Does meta-chlorophenylpiperazine (mCPP) activate human platelets?

Abstract

mCPP (meta-chlorophenylpiperazine), an agonist at serotonin (5-hydroxytryptamine, 5-HT) 5-HT2 receptors, has been used as a probe of serotonergic function. We assessed its effect on platelet activation by measuring median platelet volume (MPV), the Sonoclot (SCT) pattern and plasma and intraplatelet serotonin. (a) In vitro study: MPV was measured (n = 7) using a high-resolution channelyzer: Saline (median and range (5.23 fl; 5.10–6.18) vs. mCPP (5.36; 5.10–6.44) P = 0.03; ADP (5.42; 5.29–6.44) vs. ADP + mCPP (5.67; 5.42–6.63) P = 0.02; mCPP (5.36; 5.10–6.44) vs. ADP + mCPP (5.67; 5.42–6.63) P = 0.02. Therefore, mCPP increases the MPV and enhances the effect of ADP. (b) In vivo study: The SCT time to inflection (TI) and time to peak (TP) were measured following the oral administration of mCPP (0.5 mg/kg) or aspirin (300 mg) (n = 10). Ingestion of mCPP significantly shortened TI and TP indicating platelet activation.
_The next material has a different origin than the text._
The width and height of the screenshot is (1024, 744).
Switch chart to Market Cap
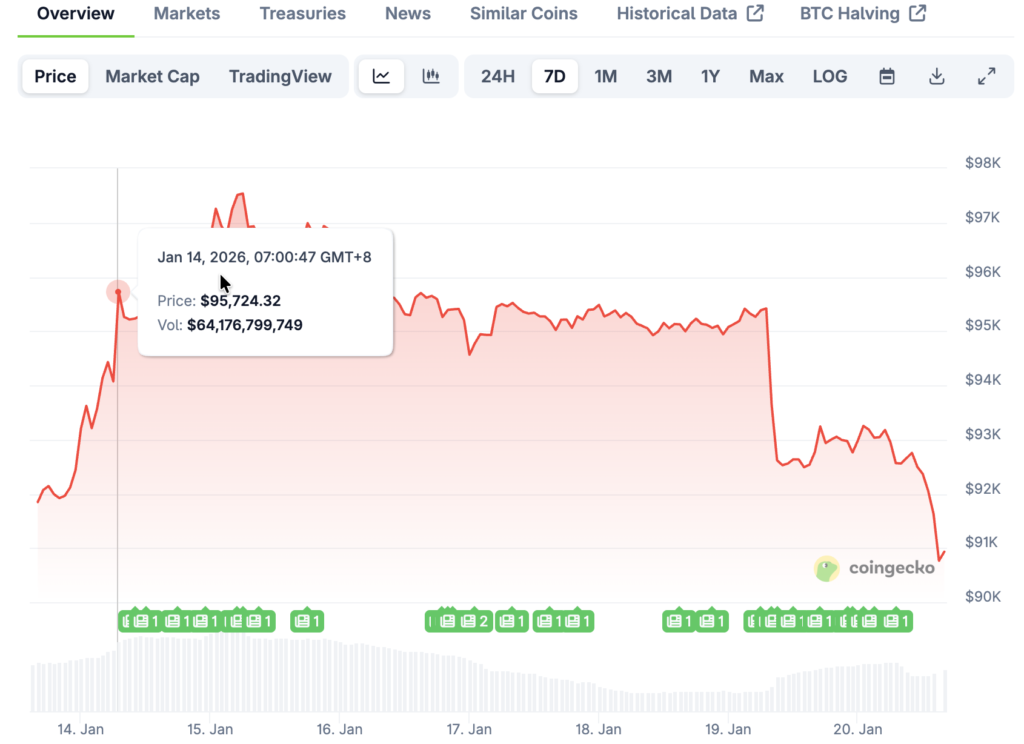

TI: 0 h (mean ± SD: 10.2 ± 2.0 min) vs. 6 h (9.3 ± 1.5) P = 0.03; TP: 0 h (31.9 ± 7.6) vs. 6 h (23.1 ± 2.9) P = 0.01. Aspirin had no effect on TI or TP. There were no significant changes in plasma and intraplatelet 5-HT. It is concluded that mCPP activates human platelets via 5-HT receptors.